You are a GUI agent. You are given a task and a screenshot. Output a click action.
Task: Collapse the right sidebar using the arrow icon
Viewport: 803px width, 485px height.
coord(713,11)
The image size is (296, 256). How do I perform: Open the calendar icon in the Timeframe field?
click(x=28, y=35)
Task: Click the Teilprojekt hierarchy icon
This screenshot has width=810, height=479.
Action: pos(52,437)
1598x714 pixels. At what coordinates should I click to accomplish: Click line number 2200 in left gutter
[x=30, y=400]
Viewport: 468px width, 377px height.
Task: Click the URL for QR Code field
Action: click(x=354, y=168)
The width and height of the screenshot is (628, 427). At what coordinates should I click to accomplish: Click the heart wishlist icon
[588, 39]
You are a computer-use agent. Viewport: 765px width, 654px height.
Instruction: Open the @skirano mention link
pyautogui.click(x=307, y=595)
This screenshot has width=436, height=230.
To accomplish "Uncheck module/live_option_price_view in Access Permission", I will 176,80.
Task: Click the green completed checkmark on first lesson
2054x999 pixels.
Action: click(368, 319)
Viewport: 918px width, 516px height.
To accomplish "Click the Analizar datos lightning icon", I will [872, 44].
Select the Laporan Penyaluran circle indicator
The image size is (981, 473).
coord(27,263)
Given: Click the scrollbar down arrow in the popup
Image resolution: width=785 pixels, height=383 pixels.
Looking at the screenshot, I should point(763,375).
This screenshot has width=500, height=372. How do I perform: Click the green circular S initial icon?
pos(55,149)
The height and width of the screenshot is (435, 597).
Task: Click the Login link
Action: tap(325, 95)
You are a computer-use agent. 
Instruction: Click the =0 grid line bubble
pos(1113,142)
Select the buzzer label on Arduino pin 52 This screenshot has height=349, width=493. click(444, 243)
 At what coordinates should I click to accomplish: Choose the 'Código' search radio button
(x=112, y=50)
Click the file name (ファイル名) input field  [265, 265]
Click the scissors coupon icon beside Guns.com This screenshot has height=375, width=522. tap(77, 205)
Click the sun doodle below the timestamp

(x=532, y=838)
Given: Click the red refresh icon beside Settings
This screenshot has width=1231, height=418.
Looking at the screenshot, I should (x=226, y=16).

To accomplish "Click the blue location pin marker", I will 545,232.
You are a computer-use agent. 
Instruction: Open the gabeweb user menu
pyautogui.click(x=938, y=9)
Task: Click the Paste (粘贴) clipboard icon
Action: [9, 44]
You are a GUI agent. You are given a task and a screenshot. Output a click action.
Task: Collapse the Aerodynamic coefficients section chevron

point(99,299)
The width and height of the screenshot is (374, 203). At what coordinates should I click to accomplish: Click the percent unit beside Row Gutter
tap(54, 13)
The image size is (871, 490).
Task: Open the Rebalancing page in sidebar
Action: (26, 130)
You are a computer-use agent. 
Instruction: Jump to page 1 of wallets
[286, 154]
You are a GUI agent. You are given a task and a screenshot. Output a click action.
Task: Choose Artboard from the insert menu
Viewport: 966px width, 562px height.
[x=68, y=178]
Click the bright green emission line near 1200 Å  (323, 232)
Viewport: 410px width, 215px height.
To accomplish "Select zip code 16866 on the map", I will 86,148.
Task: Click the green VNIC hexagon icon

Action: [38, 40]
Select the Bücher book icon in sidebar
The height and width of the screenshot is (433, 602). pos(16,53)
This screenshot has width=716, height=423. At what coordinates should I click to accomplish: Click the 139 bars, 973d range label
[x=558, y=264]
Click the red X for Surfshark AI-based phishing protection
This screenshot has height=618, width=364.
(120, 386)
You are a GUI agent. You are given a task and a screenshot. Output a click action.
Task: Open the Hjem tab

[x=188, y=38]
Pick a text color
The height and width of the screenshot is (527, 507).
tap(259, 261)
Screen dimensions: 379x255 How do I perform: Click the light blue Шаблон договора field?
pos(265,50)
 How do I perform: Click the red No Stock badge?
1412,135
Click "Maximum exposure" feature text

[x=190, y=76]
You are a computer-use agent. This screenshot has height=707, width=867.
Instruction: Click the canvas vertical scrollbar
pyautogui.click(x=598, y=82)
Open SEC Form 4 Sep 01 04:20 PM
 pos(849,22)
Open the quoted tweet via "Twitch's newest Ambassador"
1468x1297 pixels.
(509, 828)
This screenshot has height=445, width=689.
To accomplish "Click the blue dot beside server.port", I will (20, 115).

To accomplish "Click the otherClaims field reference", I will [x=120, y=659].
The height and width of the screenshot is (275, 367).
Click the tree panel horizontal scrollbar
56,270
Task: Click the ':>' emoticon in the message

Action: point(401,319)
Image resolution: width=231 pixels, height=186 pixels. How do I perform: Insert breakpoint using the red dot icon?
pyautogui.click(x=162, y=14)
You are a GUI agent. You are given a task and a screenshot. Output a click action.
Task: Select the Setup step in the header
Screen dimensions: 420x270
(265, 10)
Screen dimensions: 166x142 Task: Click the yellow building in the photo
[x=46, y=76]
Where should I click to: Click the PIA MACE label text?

[Required work]
Copy out the full listing above. Keep every word as it is.

[Answer space]
You are a GUI agent. You are given a task and a screenshot. Output a click action.
Task: Collapse the right sidebar using the arrow icon
Viewport: 803px width, 485px height.
coord(713,11)
The image size is (296, 256). How do I perform: Open the calendar icon in the Timeframe field?
click(x=28, y=35)
Task: Click the Teilprojekt hierarchy icon
This screenshot has width=810, height=479.
Action: pos(52,437)
1598x714 pixels. At what coordinates should I click to accomplish: Click line number 2200 in left gutter
[x=30, y=400]
Viewport: 468px width, 377px height.
Task: Click the URL for QR Code field
Action: click(x=354, y=168)
The width and height of the screenshot is (628, 427). At what coordinates should I click to accomplish: Click the heart wishlist icon
[588, 39]
You are a computer-use agent. Viewport: 765px width, 654px height.
Instruction: Open the @skirano mention link
pyautogui.click(x=307, y=595)
This screenshot has width=436, height=230.
To accomplish "Uncheck module/live_option_price_view in Access Permission", I will 176,80.
Task: Click the green completed checkmark on first lesson
2054x999 pixels.
Action: click(368, 319)
Viewport: 918px width, 516px height.
To accomplish "Click the Analizar datos lightning icon", I will [872, 44].
Select the Laporan Penyaluran circle indicator
The image size is (981, 473).
coord(27,263)
Given: Click the scrollbar down arrow in the popup
Image resolution: width=785 pixels, height=383 pixels.
Looking at the screenshot, I should point(763,375).
This screenshot has width=500, height=372. How do I perform: Click the green circular S initial icon?
pos(55,149)
The height and width of the screenshot is (435, 597).
Task: Click the Login link
Action: tap(325, 95)
You are a computer-use agent. 
Instruction: Click the =0 grid line bubble
pos(1113,142)
Select the buzzer label on Arduino pin 52 This screenshot has height=349, width=493. click(444, 243)
 At what coordinates should I click to accomplish: Choose the 'Código' search radio button
(x=112, y=50)
Click the file name (ファイル名) input field  [265, 265]
Click the scissors coupon icon beside Guns.com This screenshot has height=375, width=522. tap(77, 205)
Click the sun doodle below the timestamp

(x=532, y=838)
Given: Click the red refresh icon beside Settings
This screenshot has width=1231, height=418.
Looking at the screenshot, I should (x=226, y=16).

To accomplish "Click the blue location pin marker", I will 545,232.
You are a computer-use agent. 
Instruction: Open the gabeweb user menu
pyautogui.click(x=938, y=9)
Task: Click the Paste (粘贴) clipboard icon
Action: [9, 44]
You are a GUI agent. You are given a task and a screenshot. Output a click action.
Task: Collapse the Aerodynamic coefficients section chevron

point(99,299)
The width and height of the screenshot is (374, 203). At what coordinates should I click to accomplish: Click the percent unit beside Row Gutter
tap(54, 13)
The image size is (871, 490).
Task: Open the Rebalancing page in sidebar
Action: (26, 130)
You are a computer-use agent. 
Instruction: Jump to page 1 of wallets
[286, 154]
You are a GUI agent. You are given a task and a screenshot. Output a click action.
Task: Choose Artboard from the insert menu
Viewport: 966px width, 562px height.
[x=68, y=178]
Click the bright green emission line near 1200 Å  (323, 232)
Viewport: 410px width, 215px height.
To accomplish "Select zip code 16866 on the map", I will 86,148.
Task: Click the green VNIC hexagon icon

Action: [38, 40]
Select the Bücher book icon in sidebar
The height and width of the screenshot is (433, 602). pos(16,53)
This screenshot has width=716, height=423. At what coordinates should I click to accomplish: Click the 139 bars, 973d range label
[x=558, y=264]
Click the red X for Surfshark AI-based phishing protection
This screenshot has height=618, width=364.
(120, 386)
You are a GUI agent. You are given a task and a screenshot. Output a click action.
Task: Open the Hjem tab

[x=188, y=38]
Pick a text color
The height and width of the screenshot is (527, 507).
tap(259, 261)
Screen dimensions: 379x255 How do I perform: Click the light blue Шаблон договора field?
pos(265,50)
 How do I perform: Click the red No Stock badge?
1412,135
Click "Maximum exposure" feature text

[x=190, y=76]
You are a computer-use agent. This screenshot has height=707, width=867.
Instruction: Click the canvas vertical scrollbar
pyautogui.click(x=598, y=82)
Open SEC Form 4 Sep 01 04:20 PM
 pos(849,22)
Open the quoted tweet via "Twitch's newest Ambassador"
1468x1297 pixels.
(509, 828)
This screenshot has height=445, width=689.
To accomplish "Click the blue dot beside server.port", I will (20, 115).

To accomplish "Click the otherClaims field reference", I will [x=120, y=659].
The height and width of the screenshot is (275, 367).
Click the tree panel horizontal scrollbar
56,270
Task: Click the ':>' emoticon in the message

Action: point(401,319)
Image resolution: width=231 pixels, height=186 pixels. How do I perform: Insert breakpoint using the red dot icon?
pyautogui.click(x=162, y=14)
You are a GUI agent. You are given a task and a screenshot. Output a click action.
Task: Select the Setup step in the header
Screen dimensions: 420x270
(265, 10)
Screen dimensions: 166x142 Task: Click the yellow building in the photo
[x=46, y=76]
Where should I click to: Click the PIA MACE label text?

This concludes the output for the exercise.